- [Try it]: Copy everything from the line containing "is (1048, 1594)." down to the line containing "Looking at the", both ends included, and leave any pictures out of your copy.

*** Given entries ***

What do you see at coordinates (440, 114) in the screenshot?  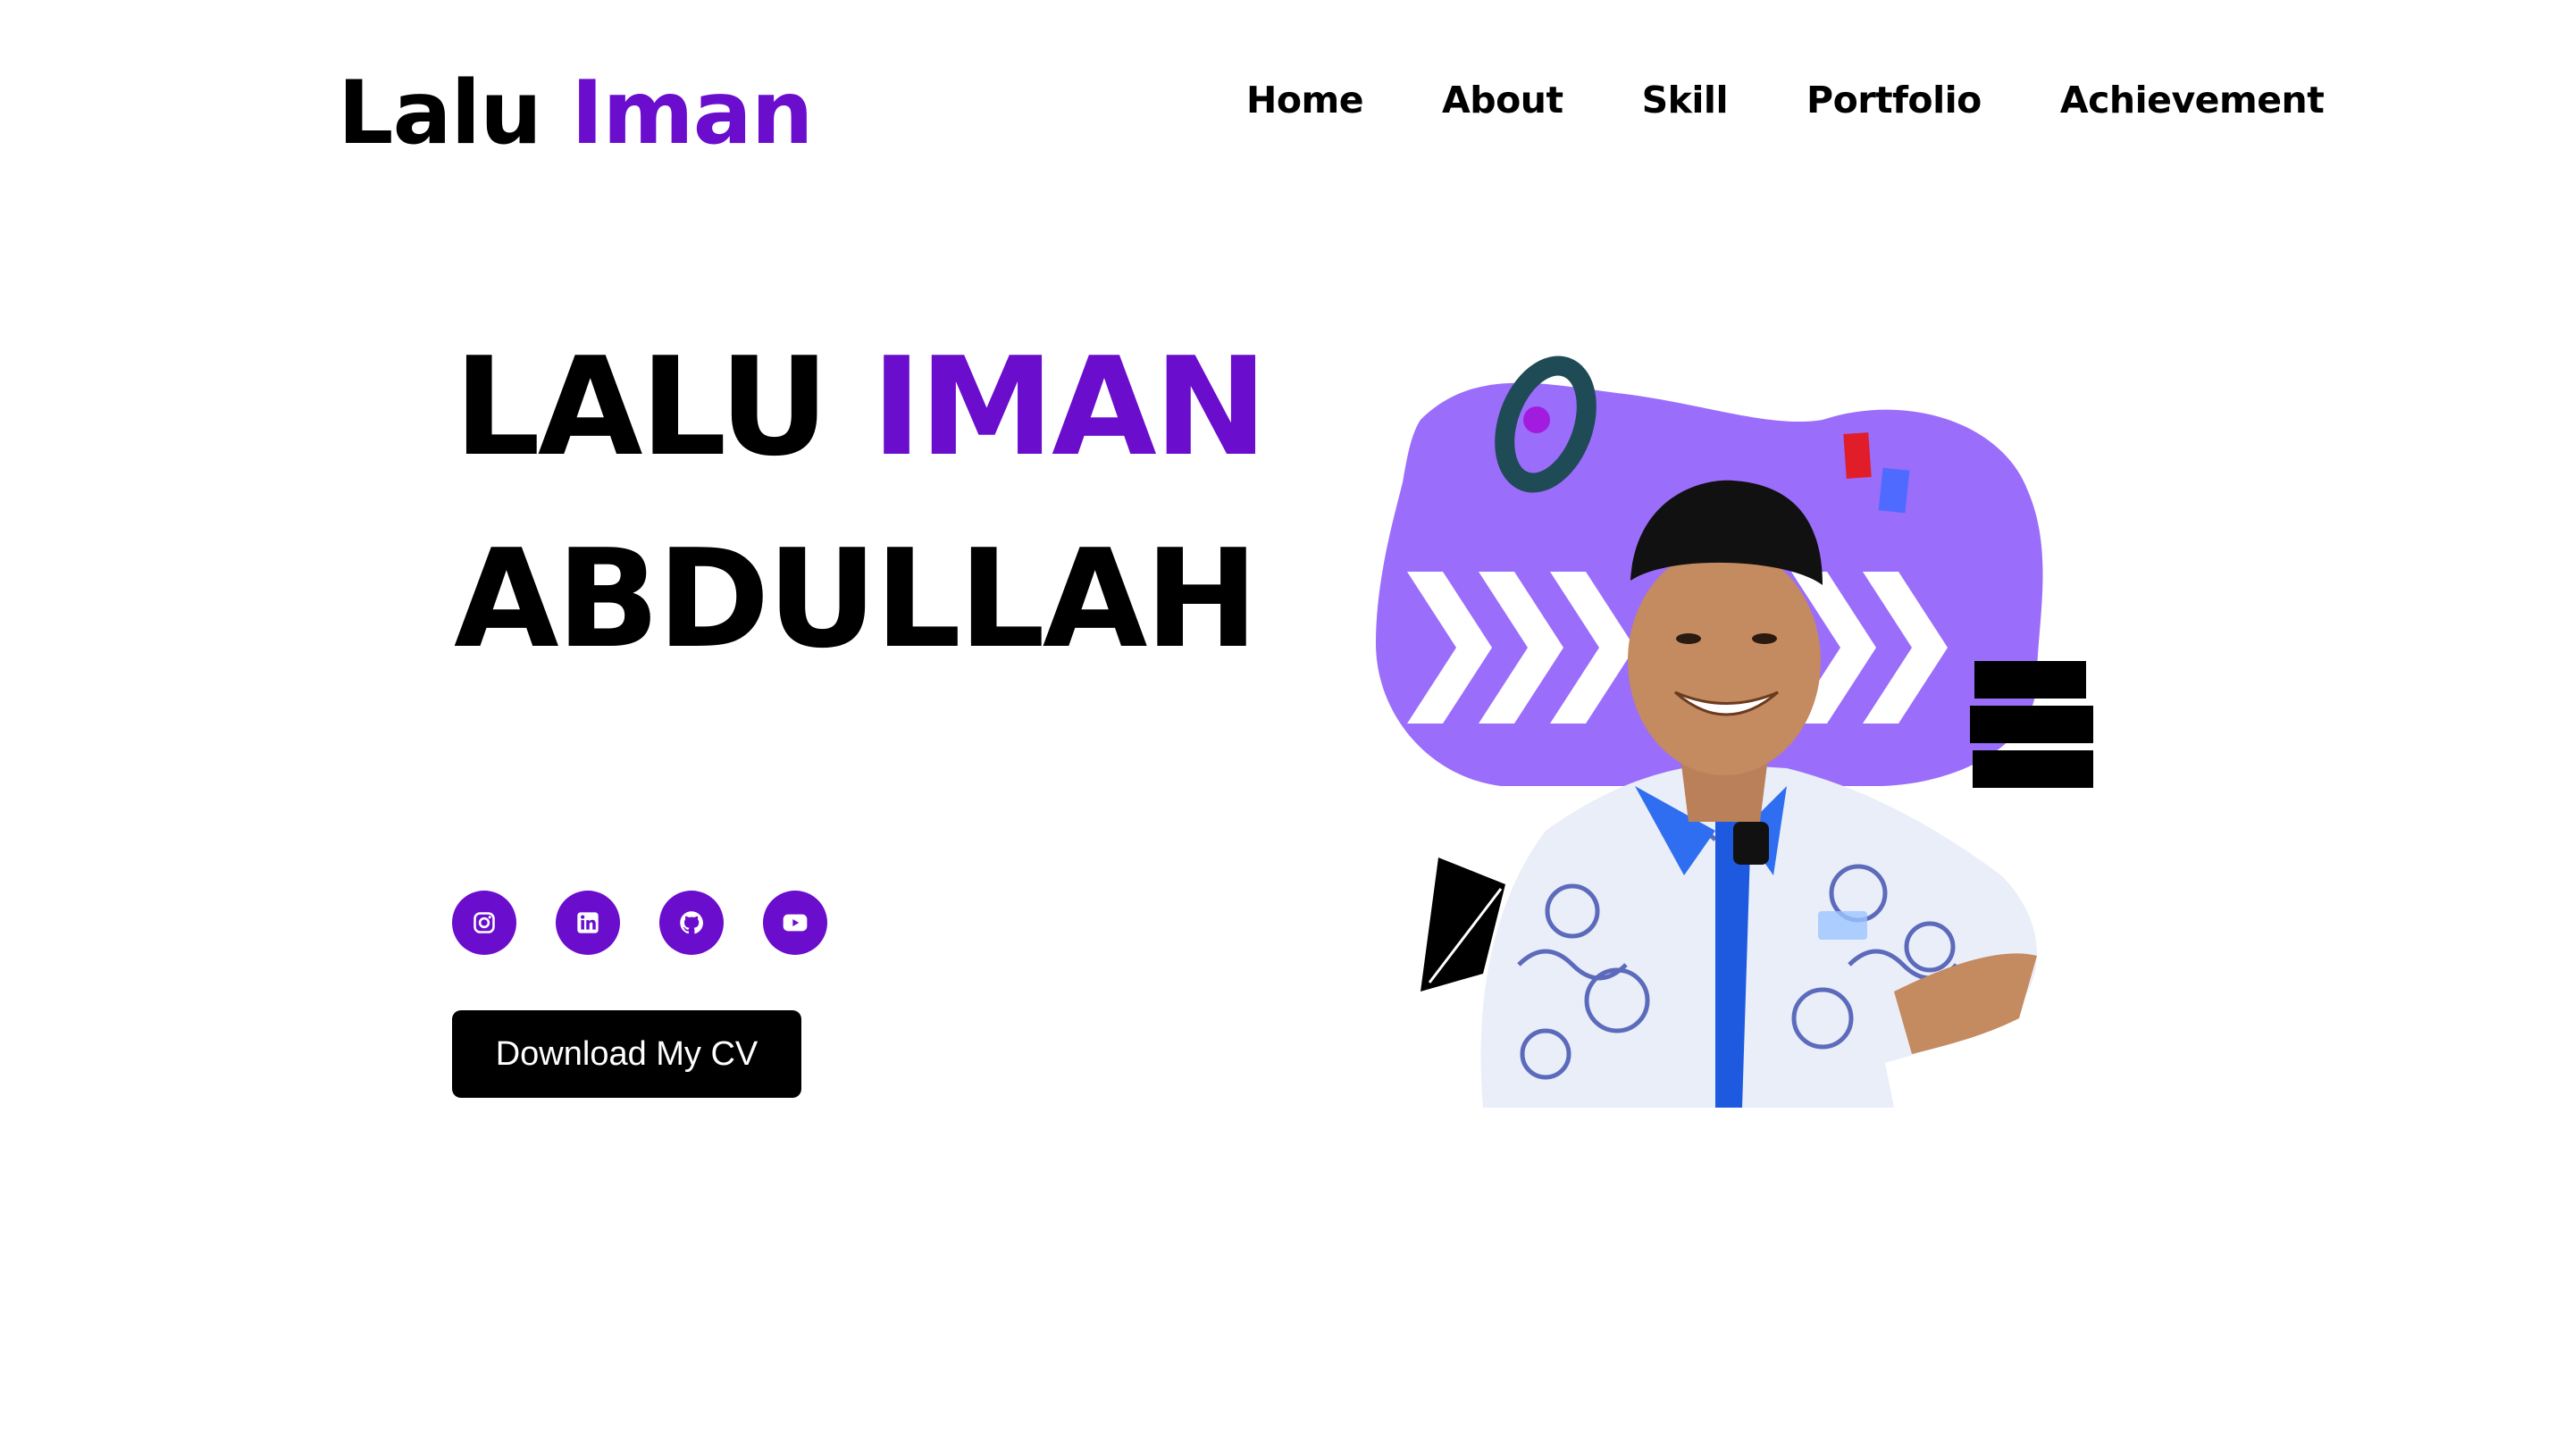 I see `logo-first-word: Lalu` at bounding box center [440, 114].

***
*** Given entries ***

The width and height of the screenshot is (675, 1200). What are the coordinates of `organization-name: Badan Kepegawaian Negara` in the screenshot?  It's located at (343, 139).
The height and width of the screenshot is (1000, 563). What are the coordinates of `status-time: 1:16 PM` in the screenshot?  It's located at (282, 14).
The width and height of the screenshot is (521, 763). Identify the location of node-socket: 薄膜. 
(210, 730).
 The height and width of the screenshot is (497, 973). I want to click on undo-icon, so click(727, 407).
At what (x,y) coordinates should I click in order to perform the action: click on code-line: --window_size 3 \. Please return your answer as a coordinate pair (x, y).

***
*** Given entries ***

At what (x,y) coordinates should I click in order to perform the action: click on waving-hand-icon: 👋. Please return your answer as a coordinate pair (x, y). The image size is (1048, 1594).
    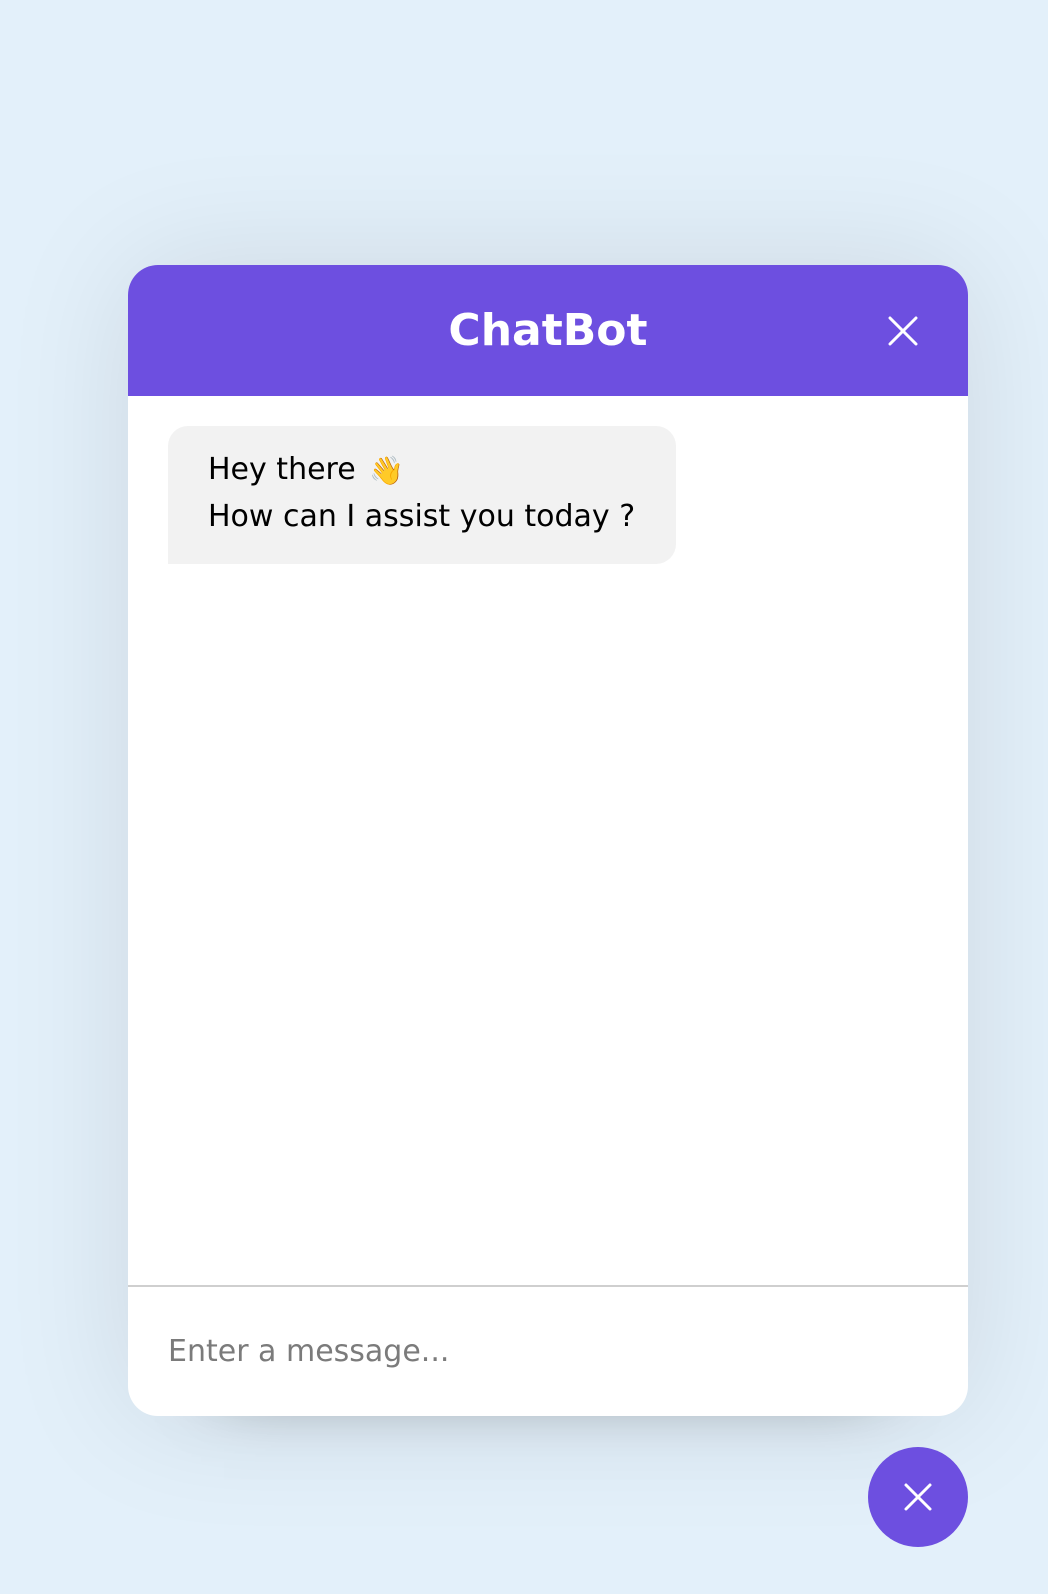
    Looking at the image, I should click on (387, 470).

***

- [Answer to this task]:
At what (x,y) coordinates should I click in order to perform the action: click on waving-hand-icon: 👋. Please return your answer as a coordinate pair (x, y). The image size is (1048, 1594).
    Looking at the image, I should click on (387, 470).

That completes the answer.